• [Written problem]:
Update the listing below by replacing every "How do I perform" with "How can I carry out" and leaving all other text unchanged.
-------- Data entries --------
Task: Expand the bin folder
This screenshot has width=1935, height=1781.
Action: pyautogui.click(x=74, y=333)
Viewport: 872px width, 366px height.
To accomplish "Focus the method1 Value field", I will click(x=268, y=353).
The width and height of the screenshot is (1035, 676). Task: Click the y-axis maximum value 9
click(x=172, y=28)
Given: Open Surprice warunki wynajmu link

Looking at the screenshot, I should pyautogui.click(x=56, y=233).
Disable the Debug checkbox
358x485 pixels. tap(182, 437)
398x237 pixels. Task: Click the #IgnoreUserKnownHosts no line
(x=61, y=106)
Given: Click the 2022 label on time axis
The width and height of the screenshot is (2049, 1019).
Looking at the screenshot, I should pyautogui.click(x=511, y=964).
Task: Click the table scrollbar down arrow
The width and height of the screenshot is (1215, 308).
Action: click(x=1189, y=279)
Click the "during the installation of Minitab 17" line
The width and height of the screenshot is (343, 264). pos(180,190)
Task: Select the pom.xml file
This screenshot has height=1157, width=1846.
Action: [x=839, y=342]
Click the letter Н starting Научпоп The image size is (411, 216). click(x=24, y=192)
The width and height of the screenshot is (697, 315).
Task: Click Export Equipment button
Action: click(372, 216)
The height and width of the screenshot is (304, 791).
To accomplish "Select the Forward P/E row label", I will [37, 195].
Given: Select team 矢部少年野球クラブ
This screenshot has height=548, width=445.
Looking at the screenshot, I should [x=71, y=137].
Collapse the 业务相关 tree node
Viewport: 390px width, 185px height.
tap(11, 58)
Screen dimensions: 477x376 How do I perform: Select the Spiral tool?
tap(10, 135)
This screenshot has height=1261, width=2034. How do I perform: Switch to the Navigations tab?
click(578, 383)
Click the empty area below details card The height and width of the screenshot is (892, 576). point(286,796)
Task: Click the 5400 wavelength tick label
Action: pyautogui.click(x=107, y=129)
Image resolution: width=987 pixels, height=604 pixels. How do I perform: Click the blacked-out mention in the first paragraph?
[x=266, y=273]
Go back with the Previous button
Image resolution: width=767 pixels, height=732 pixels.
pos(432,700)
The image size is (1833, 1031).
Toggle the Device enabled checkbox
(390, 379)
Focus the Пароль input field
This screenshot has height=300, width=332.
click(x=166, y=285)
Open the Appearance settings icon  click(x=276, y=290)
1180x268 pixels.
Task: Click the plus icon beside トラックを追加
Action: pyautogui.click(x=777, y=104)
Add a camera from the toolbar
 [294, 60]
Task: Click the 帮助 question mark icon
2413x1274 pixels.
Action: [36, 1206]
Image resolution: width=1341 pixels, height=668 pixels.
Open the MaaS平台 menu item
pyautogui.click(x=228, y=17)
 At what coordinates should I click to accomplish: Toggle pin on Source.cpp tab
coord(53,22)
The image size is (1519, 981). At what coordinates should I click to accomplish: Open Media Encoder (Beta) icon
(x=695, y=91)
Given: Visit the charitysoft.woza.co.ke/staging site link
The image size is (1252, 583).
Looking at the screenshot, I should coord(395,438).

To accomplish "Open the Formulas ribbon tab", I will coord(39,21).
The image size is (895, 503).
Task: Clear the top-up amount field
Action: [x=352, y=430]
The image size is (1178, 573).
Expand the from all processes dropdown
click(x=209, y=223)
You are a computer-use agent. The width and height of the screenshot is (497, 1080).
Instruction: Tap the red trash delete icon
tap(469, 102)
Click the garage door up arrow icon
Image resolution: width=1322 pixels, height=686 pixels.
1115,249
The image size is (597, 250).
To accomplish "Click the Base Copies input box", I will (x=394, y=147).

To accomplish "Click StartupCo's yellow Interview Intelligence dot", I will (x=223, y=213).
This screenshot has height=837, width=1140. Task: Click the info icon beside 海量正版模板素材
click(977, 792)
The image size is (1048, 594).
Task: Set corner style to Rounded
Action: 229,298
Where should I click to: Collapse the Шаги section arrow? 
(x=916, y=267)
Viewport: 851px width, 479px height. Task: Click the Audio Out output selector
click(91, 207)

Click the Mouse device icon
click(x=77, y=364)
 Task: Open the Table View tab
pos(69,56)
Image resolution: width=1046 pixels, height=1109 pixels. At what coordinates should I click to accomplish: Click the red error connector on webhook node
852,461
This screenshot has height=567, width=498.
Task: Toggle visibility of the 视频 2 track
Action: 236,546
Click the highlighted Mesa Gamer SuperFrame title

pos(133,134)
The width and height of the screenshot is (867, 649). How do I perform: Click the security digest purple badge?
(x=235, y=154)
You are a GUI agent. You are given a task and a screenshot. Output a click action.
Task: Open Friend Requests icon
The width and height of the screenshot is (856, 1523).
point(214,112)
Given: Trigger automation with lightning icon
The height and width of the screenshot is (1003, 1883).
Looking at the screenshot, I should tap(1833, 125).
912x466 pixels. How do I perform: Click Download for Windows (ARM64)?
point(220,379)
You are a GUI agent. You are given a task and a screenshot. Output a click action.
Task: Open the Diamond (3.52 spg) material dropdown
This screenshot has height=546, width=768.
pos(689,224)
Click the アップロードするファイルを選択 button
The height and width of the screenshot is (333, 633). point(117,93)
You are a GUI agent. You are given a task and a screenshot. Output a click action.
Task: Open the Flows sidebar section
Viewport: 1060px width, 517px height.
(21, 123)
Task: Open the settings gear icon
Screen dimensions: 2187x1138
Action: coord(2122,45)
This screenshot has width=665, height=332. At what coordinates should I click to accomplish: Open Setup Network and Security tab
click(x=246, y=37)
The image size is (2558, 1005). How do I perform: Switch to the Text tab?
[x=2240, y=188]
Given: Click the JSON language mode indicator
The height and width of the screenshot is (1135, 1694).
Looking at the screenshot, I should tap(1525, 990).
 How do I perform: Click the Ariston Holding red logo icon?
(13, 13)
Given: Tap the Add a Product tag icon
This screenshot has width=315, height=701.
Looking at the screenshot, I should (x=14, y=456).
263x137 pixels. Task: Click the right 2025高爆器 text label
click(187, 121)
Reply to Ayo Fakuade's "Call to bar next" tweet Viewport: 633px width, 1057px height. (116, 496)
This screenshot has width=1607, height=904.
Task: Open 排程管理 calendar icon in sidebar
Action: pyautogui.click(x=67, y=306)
--------
• [Correct result]:
Task: Expand the bin folder
This screenshot has width=1935, height=1781.
Action: pyautogui.click(x=74, y=333)
Viewport: 872px width, 366px height.
To accomplish "Focus the method1 Value field", I will click(x=268, y=353).
The width and height of the screenshot is (1035, 676). Task: Click the y-axis maximum value 9
click(x=172, y=28)
Given: Open Surprice warunki wynajmu link

Looking at the screenshot, I should pyautogui.click(x=56, y=233).
Disable the Debug checkbox
358x485 pixels. tap(182, 437)
398x237 pixels. Task: Click the #IgnoreUserKnownHosts no line
(x=61, y=106)
Given: Click the 2022 label on time axis
The width and height of the screenshot is (2049, 1019).
Looking at the screenshot, I should pyautogui.click(x=511, y=964).
Task: Click the table scrollbar down arrow
The width and height of the screenshot is (1215, 308).
Action: click(x=1189, y=279)
Click the "during the installation of Minitab 17" line
The width and height of the screenshot is (343, 264). pos(180,190)
Task: Select the pom.xml file
This screenshot has height=1157, width=1846.
Action: [x=839, y=342]
Click the letter Н starting Научпоп The image size is (411, 216). click(x=24, y=192)
The width and height of the screenshot is (697, 315).
Task: Click Export Equipment button
Action: click(372, 216)
The height and width of the screenshot is (304, 791).
To accomplish "Select the Forward P/E row label", I will [37, 195].
Given: Select team 矢部少年野球クラブ
This screenshot has height=548, width=445.
Looking at the screenshot, I should [x=71, y=137].
Collapse the 业务相关 tree node
Viewport: 390px width, 185px height.
tap(11, 58)
Screen dimensions: 477x376 How can I carry out: Select the Spiral tool?
tap(10, 135)
This screenshot has height=1261, width=2034. How can I carry out: Switch to the Navigations tab?
click(578, 383)
Click the empty area below details card The height and width of the screenshot is (892, 576). point(286,796)
Task: Click the 5400 wavelength tick label
Action: pyautogui.click(x=107, y=129)
Image resolution: width=987 pixels, height=604 pixels. How can I carry out: Click the blacked-out mention in the first paragraph?
[x=266, y=273]
Go back with the Previous button
Image resolution: width=767 pixels, height=732 pixels.
pos(432,700)
The image size is (1833, 1031).
Toggle the Device enabled checkbox
(390, 379)
Focus the Пароль input field
This screenshot has height=300, width=332.
click(x=166, y=285)
Open the Appearance settings icon  click(x=276, y=290)
1180x268 pixels.
Task: Click the plus icon beside トラックを追加
Action: pyautogui.click(x=777, y=104)
Add a camera from the toolbar
 [294, 60]
Task: Click the 帮助 question mark icon
2413x1274 pixels.
Action: [36, 1206]
Image resolution: width=1341 pixels, height=668 pixels.
Open the MaaS平台 menu item
pyautogui.click(x=228, y=17)
 At what coordinates should I click to accomplish: Toggle pin on Source.cpp tab
coord(53,22)
The image size is (1519, 981). At what coordinates should I click to accomplish: Open Media Encoder (Beta) icon
(x=695, y=91)
Given: Visit the charitysoft.woza.co.ke/staging site link
The image size is (1252, 583).
Looking at the screenshot, I should coord(395,438).

To accomplish "Open the Formulas ribbon tab", I will coord(39,21).
The image size is (895, 503).
Task: Clear the top-up amount field
Action: [x=352, y=430]
The image size is (1178, 573).
Expand the from all processes dropdown
click(x=209, y=223)
You are a computer-use agent. The width and height of the screenshot is (497, 1080).
Instruction: Tap the red trash delete icon
tap(469, 102)
Click the garage door up arrow icon
Image resolution: width=1322 pixels, height=686 pixels.
1115,249
The image size is (597, 250).
To accomplish "Click the Base Copies input box", I will (x=394, y=147).

To accomplish "Click StartupCo's yellow Interview Intelligence dot", I will (x=223, y=213).
This screenshot has height=837, width=1140. Task: Click the info icon beside 海量正版模板素材
click(977, 792)
The image size is (1048, 594).
Task: Set corner style to Rounded
Action: 229,298
Where should I click to: Collapse the Шаги section arrow? 
(x=916, y=267)
Viewport: 851px width, 479px height. Task: Click the Audio Out output selector
click(91, 207)

Click the Mouse device icon
click(x=77, y=364)
 Task: Open the Table View tab
pos(69,56)
Image resolution: width=1046 pixels, height=1109 pixels. At what coordinates should I click to accomplish: Click the red error connector on webhook node
852,461
This screenshot has height=567, width=498.
Task: Toggle visibility of the 视频 2 track
Action: 236,546
Click the highlighted Mesa Gamer SuperFrame title

pos(133,134)
The width and height of the screenshot is (867, 649). How can I carry out: Click the security digest purple badge?
(x=235, y=154)
You are a GUI agent. You are given a task and a screenshot. Output a click action.
Task: Open Friend Requests icon
The width and height of the screenshot is (856, 1523).
point(214,112)
Given: Trigger automation with lightning icon
The height and width of the screenshot is (1003, 1883).
Looking at the screenshot, I should tap(1833, 125).
912x466 pixels. How can I carry out: Click Download for Windows (ARM64)?
point(220,379)
You are a GUI agent. You are given a task and a screenshot. Output a click action.
Task: Open the Diamond (3.52 spg) material dropdown
This screenshot has height=546, width=768.
pos(689,224)
Click the アップロードするファイルを選択 button
The height and width of the screenshot is (333, 633). point(117,93)
You are a GUI agent. You are given a task and a screenshot. Output a click action.
Task: Open the Flows sidebar section
Viewport: 1060px width, 517px height.
(21, 123)
Task: Open the settings gear icon
Screen dimensions: 2187x1138
Action: coord(2122,45)
This screenshot has width=665, height=332. At what coordinates should I click to accomplish: Open Setup Network and Security tab
click(x=246, y=37)
The image size is (2558, 1005). How can I carry out: Switch to the Text tab?
[x=2240, y=188]
Given: Click the JSON language mode indicator
The height and width of the screenshot is (1135, 1694).
Looking at the screenshot, I should tap(1525, 990).
 How can I carry out: Click the Ariston Holding red logo icon?
(13, 13)
Given: Tap the Add a Product tag icon
This screenshot has width=315, height=701.
Looking at the screenshot, I should (x=14, y=456).
263x137 pixels. Task: Click the right 2025高爆器 text label
click(187, 121)
Reply to Ayo Fakuade's "Call to bar next" tweet Viewport: 633px width, 1057px height. (116, 496)
This screenshot has width=1607, height=904.
Task: Open 排程管理 calendar icon in sidebar
Action: pyautogui.click(x=67, y=306)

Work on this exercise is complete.